Blanche avait la vue éblouie, le vertige égarait ses sens, elle crut rêver et sa tête retomba sur son chevet; mais voilà que le théorbe rendit un son d'une douceur infinie. Elle vit devant elle une dame blanche qui était belle et qui souriait; elle tenait une couronne de roses rouges.

Jeune fille, dit-elle, je suis la Fée des fleurs et de la joie. J'ai volé sur la terre silencieuse et j'ai cueilli dans la rosée de la nuit les fleurs de l'hymen. Réjouis-toi, ô jeune fiancée d'Arguel, car les parfums et les plaisirs de la terre vont t'enivrer.

Et la Fée posa sur la tête de la jeune fille la couronne de roses rouges. Et voilà que toutes les fleurs de la corbeille s'animèrent à la voix de la Fée et s'agitèrent entre elles comme au souffle du vent. Des lys sortent des jeunes filles élancées; les corolles deviennent des robes blanches; les pistils brillent sur leur front comme des aigrettes dorées. Les marguerites revêtent les feuilles vertes de leur tige et les pétales blancs ceignent leur tête comme d'une couronne. Les tulipes s'arrondissent comme des turbans sur le front de jeunes filles noires comme l'ébène. La rosée brille à leurs cous comme des colliers de perles et comme des pierreries dans les plis de leurs robes odorantes. Toutes ces fleurs fantastiques s'élancent de la corbeille et voltigent autour de la blanche Fée. Nous sommes filles de la terre verte, disent-elles, qui respire nos parfums oublie le ciel. Respire-les, ô jeune fiancée d'Arguel, car nous ne vivons qu'une aurore et nous voulons t'enivrer avant de mourir.
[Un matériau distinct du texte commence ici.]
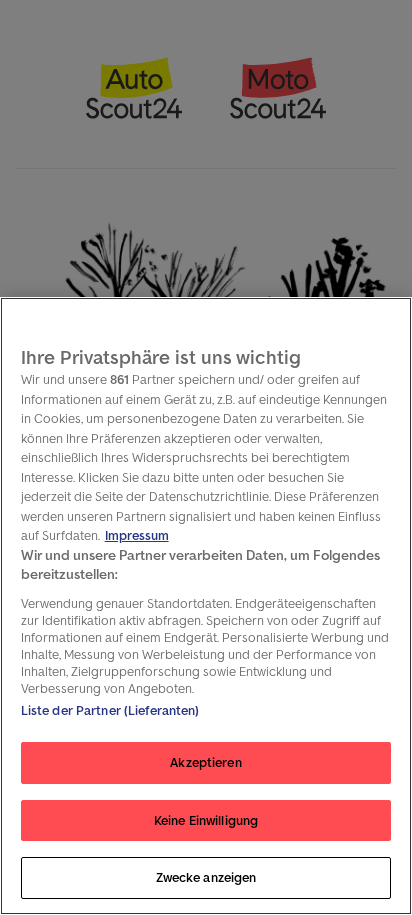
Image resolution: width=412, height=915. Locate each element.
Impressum (137, 535)
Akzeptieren (205, 762)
Et Blanche, à demi plongée dans la torpeur voyait, mais vaguement, le tourbillon l'entourer en chantant. Il lui semblait que des corolles s'approchaient de ses lèvres comme des coupes, et que des pétales effeuillées tombaient sur elle comme une neige; mais elle se sentait oppressée et les parfums étaient si suaves qu'ils lui faisaient mal.

Le théorbe ému résonnait de lui-même.

– Ouvre nous, criaient les lutins, en frappant les losanges des vitraux. Mais Blanche n'entendit rien. Tout semblait se confondre. Sa vue se troubla et les ombres léthargiques descendirent sur elle une seconde fois.

Son sommeil fut plus noir et plus profond encore qu'auparavant. Des images plus sombres l'obsédaient. Ces images étaient immobiles ou ne se mouvaient qu'avec lenteur. Un malaise indéfinissable la travaillait dans les profondeurs de son être. Un froid mortel la pénétrait; sa poitrine était affaissée et son cœur semblait lutter pour se mouvoir. Il s'arrêta même un instant et la jeune fille s'éveilla en sursaut; mais tout ce qu'elle put faire fut d'ouvrir ses paupières.

La lune s'était couchée et la chambre était dans l'ombre. Blanche était baignée d'une sueur froide. Son souffle était extrêmement pénible. Qui donc pouvait l'oppresser ainsi? Elle croit voir une main froide appuyée sur son sein et un fantôme voilé de noir penché sur elle; mais elle était si faible qu'elle ne put ni crier ni détourner la tête. Elle crut sentir un souffle glacé à son oreille avec ces mots : Je suis la mort!... Mais elle l'entendit à peine et ses paupières alourdies se refermèrent...

Tout à coup la jeune fille sort de sa torpeur. Elle se sent si légère qu'elle se croit sans vêtements. Elle ne se voit point, et pourtant elle se sent vivre. Elle voit sa couche, et pourtant il lui semble ne plus y être. Quelle est, pense-t-elle, cette jeune fille blonde qui me ressemble et qui dort avec la croix de ma mère à son cou? Où suis-je donc? D'où puis-je la voir ? Pourquoi l'espace n'est-il plus?

Et voilà que Blanche aperçoit un être lumineux avec des ailes qui brillaient comme le soleil. Il portait une couronne de roses blanches éblouissantes.

– Je suis ton ange gardien, dit-il, j'ai parcouru les campagnes du ciel et j'ai cueilli pour toi les roses de la virginité. Viens, les roses de la terre, comme ses joies, passent et font mourir; mais celles-ci sont immortelles, et leur parfum, c'est la vie.

Bientôt l'aurore se leva. Férand, suivi de ses archers, fit retentir la montagne du son de sa trompe; mais il n'y eut point de fiançailles dans le château, car la fille du Sire, la fiancée d'Arguel, était morte dans la nuit, asphyxiée par les fleurs.